Londres et Paris disent avoir transmis aux Nations Unies des éléments de preuve. Des militaires israéliens disent désormais que du Sarin a très probablement été utilisé contre les civils syriens. Mais à Washington, on dit que non, tout n'est pas si clair. Bref, qu'on a aucune preuve.
Bashar el Assad n'est pas un imbécile, cingle le Financial Times. Depuis toujours, il teste les limites, jusqu'où aller, avant de provoquer une réaction. Or ces limites, note le Financial Times avec un certain art de la litote, sont étonnamment élastiques.
Le journal analyse les raisons de la prudence d’Obama. Il note que l'obsession de la Grande Bretagne et de la France à agir en Syrie, ne lui peut rappeler qu'une chose, leur insistance à faire de même en Libye en 2011. Or, rappelle le journal, le soutien des américains à l'époque ne leur a valu qu'une seule et amère récompense: l'attaque meurtrière contre leur mission diplomatique à Benghazi, le 11 septembre dernier.

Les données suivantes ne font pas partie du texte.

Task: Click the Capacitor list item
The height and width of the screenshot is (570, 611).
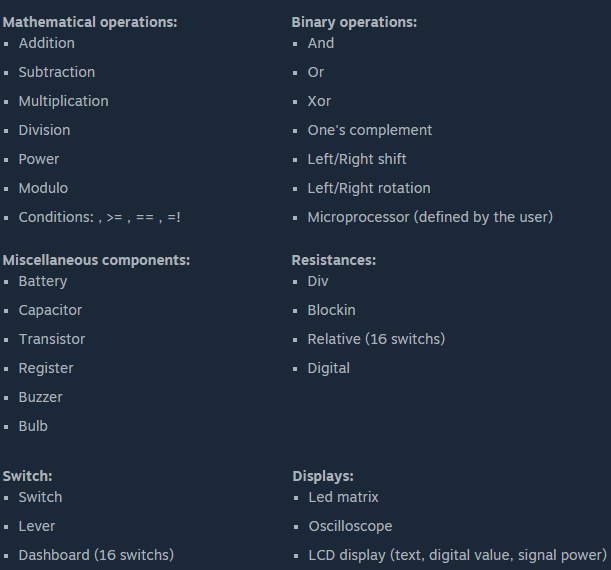Action: tap(50, 310)
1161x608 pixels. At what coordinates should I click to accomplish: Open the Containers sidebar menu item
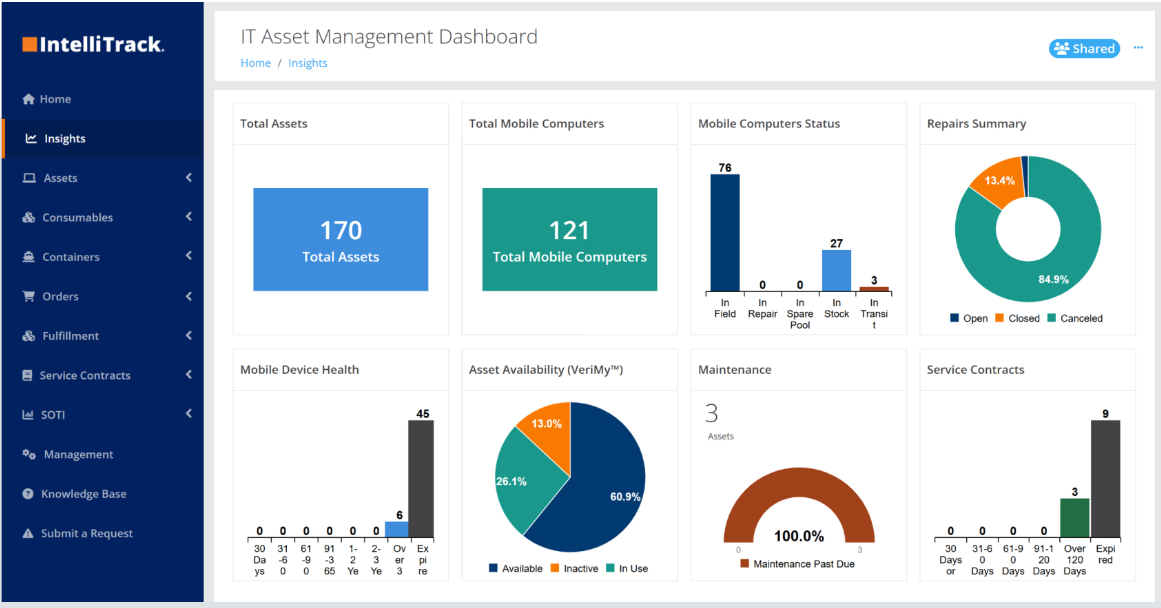[x=70, y=257]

Paris et Londres ne sont pas les seules à pousser Washington à agir. Il y a Israël, aussi, avec qui les relations sont tendues, et pour cause! Cela fait deux ans que Benyamin Netanyahu pousse Barak Obama à définir - tiens donc, on y revient - une autre ligne rouge, plus importante encore pour lui, la ligne rouge du nucléaire iranien
Vu du côté de Washington, cette ligne rouge, elle se situe vers le passage effectif à l'armement nucléaire. Oui, mais là aussi, problème. Car du côté de Tel Aviv, elle ne passe pas tout à fait au même endroit cette ligne rouge reprend le journal, puisque pour Israël, il ne pas question d'attendre et de supputer jusqu'où l'Iran est capable d'enrichir son uranium et développer son programme militaire.
En bref, résume un militaire israélien "La Syrie teste les états unis en utilisant les armes chimiques à petites doses. Si les états unis ne réagissent pas, cela renvoie un message que leurs lignes rouges ne les feront pas bouger. Or qui a eu droit aussi à la menace de la ligne rouge? Et bien c'est l'Iran. Et l'officier de conclure : la logique d'Israël, c'est que l'Iran regarde ce qui se passe en Syrie pour voir jusqu'où les Etats Unis sont prêts à aller... CQFD.
Alors voilà... résumons la leçon de géométrie du matin. C'est un cours de géométrie variable. La ligne rouge est un concept mouvant, elle bouge, se rapproche, s'éloigne, au gré d'un horizon incertain. Si besoin, elle clignote en orange, ou se transforme en feu vert. La ligne rouge est floue, elle est peut être brouillée par les larmes des civils, par le fracas des armes, par le cynisme de la géopolitique, et surtout l'infinie complexité d'un conflit syrien où rien n'est blanc ou noir. Ou tout se fond. « Il n'est plus question de tester les limites », résume encore le Financial Times. « Car de limites, il n'y en a pas ».